> [EXCERPTED RECORDS]
-----

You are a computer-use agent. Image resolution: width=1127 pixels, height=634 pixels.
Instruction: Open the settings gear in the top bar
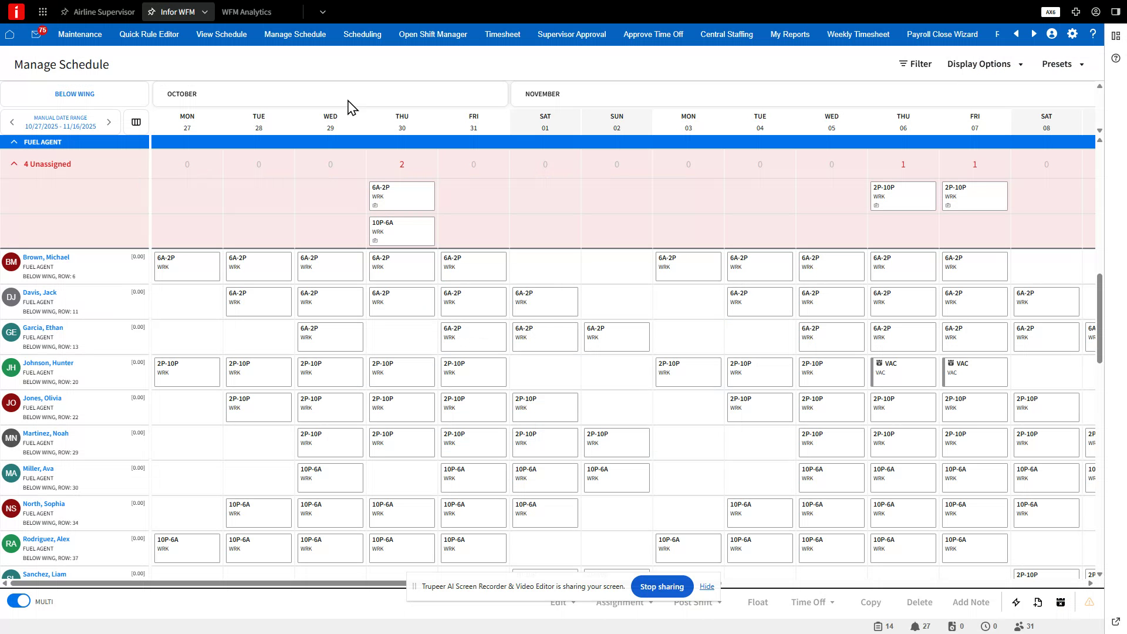point(1072,34)
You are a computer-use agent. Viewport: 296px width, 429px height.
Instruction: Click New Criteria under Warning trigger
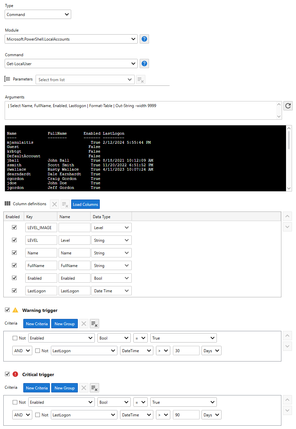37,324
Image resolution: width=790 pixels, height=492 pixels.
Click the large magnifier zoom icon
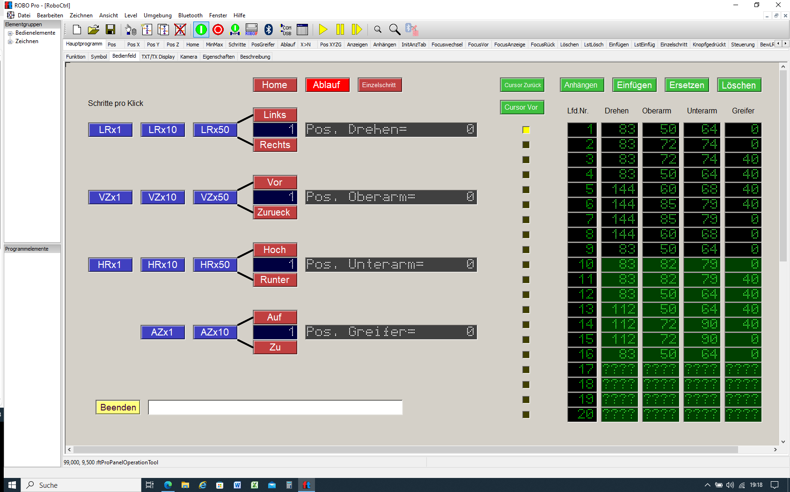(x=395, y=30)
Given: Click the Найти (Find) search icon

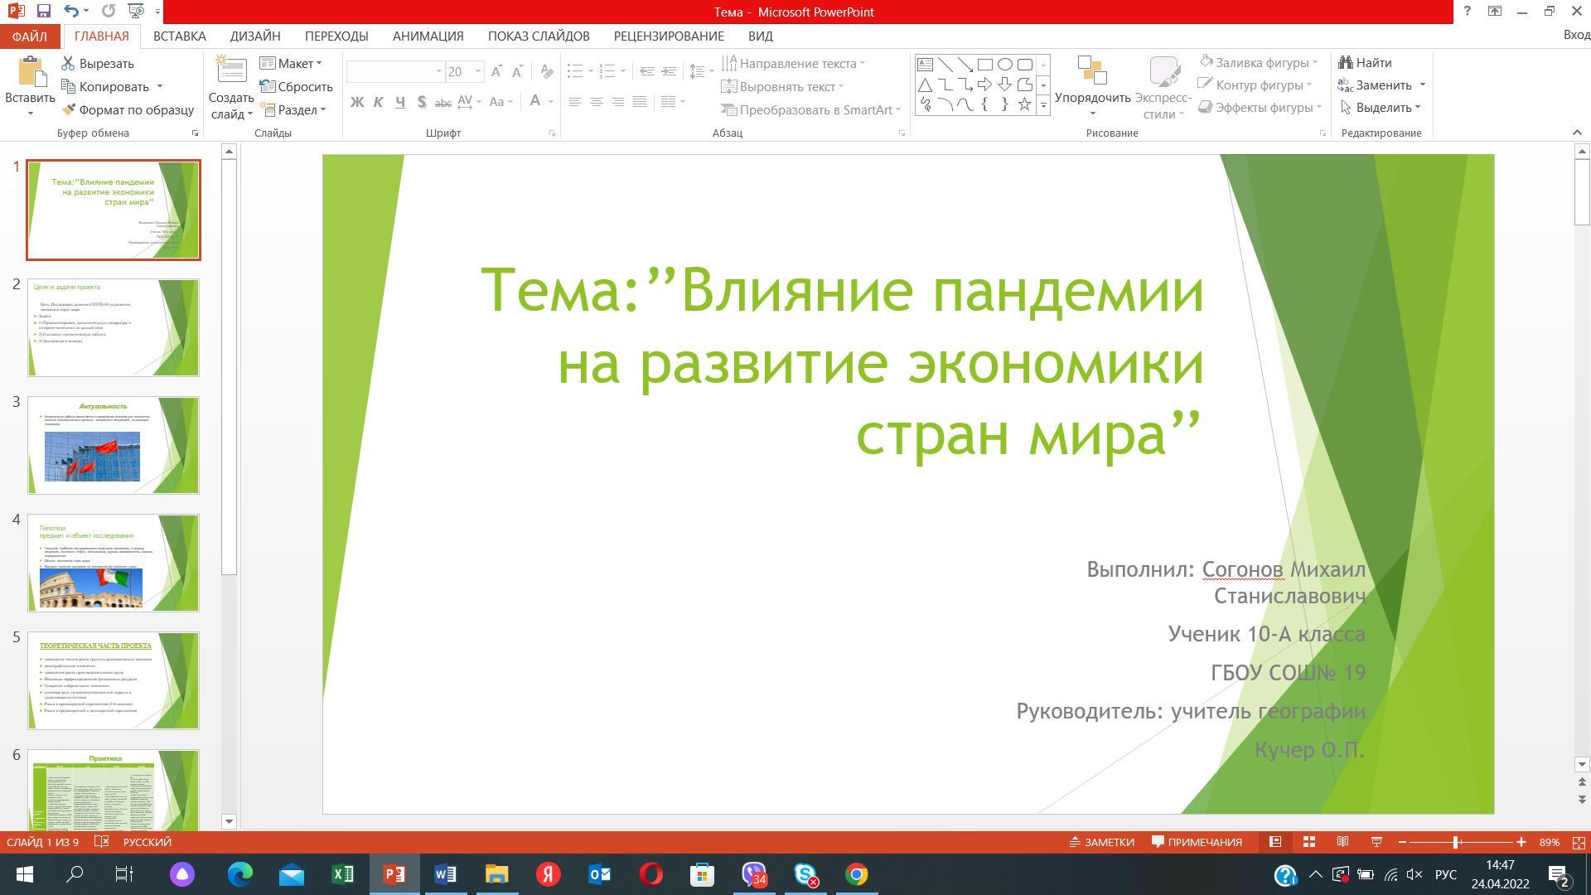Looking at the screenshot, I should pyautogui.click(x=1346, y=63).
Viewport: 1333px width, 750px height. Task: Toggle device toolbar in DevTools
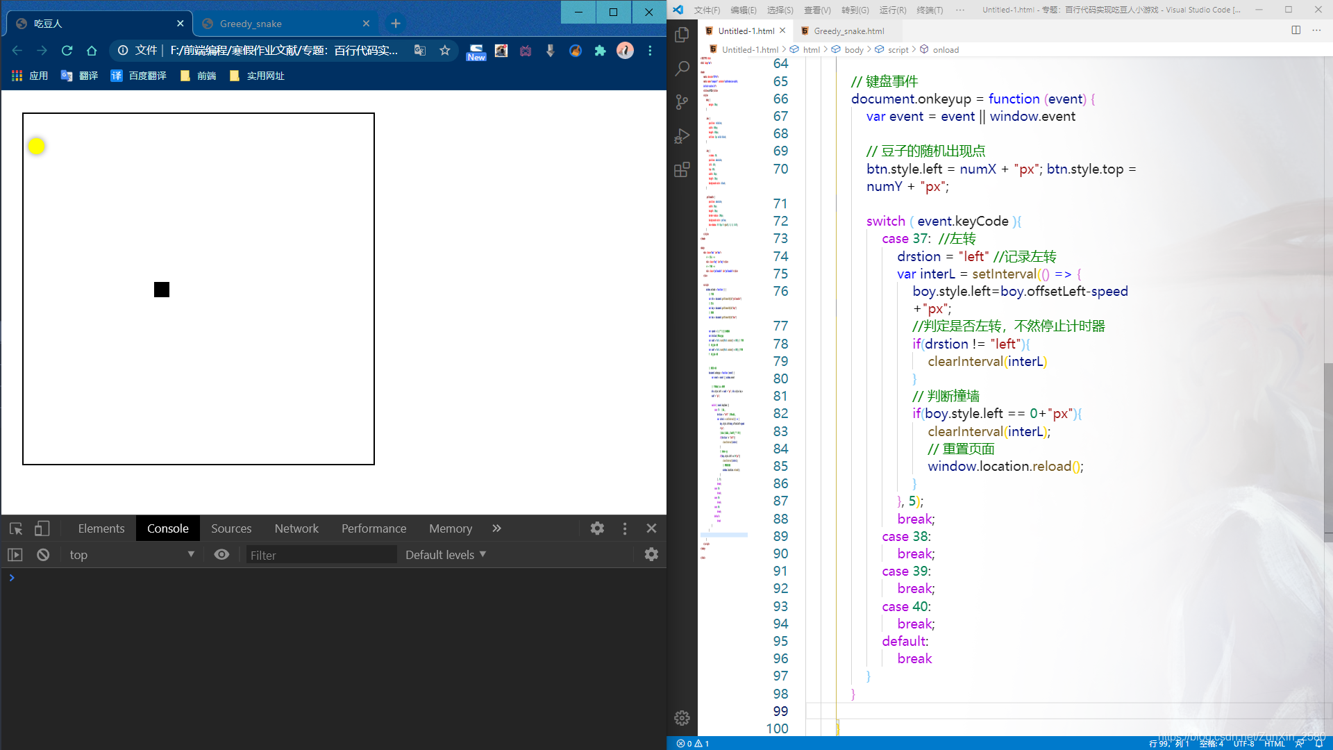(x=42, y=528)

-----

> [YOUR TASK] Change every "Instruction:" in the records above to "Command:" and write the records out again with nothing else altered. Leave the pictures out.

> [REPLY]
You are a computer-use agent. Image resolution: width=1127 pixels, height=634 pixels.
Command: Open the settings gear in the top bar
point(1072,34)
You are a computer-use agent. Viewport: 296px width, 429px height.
Command: Click New Criteria under Warning trigger
37,324
Image resolution: width=790 pixels, height=492 pixels.
Click the large magnifier zoom icon
(x=395, y=30)
Given: Click the Найти (Find) search icon

Looking at the screenshot, I should pyautogui.click(x=1346, y=63).
Viewport: 1333px width, 750px height. Task: Toggle device toolbar in DevTools
(x=42, y=528)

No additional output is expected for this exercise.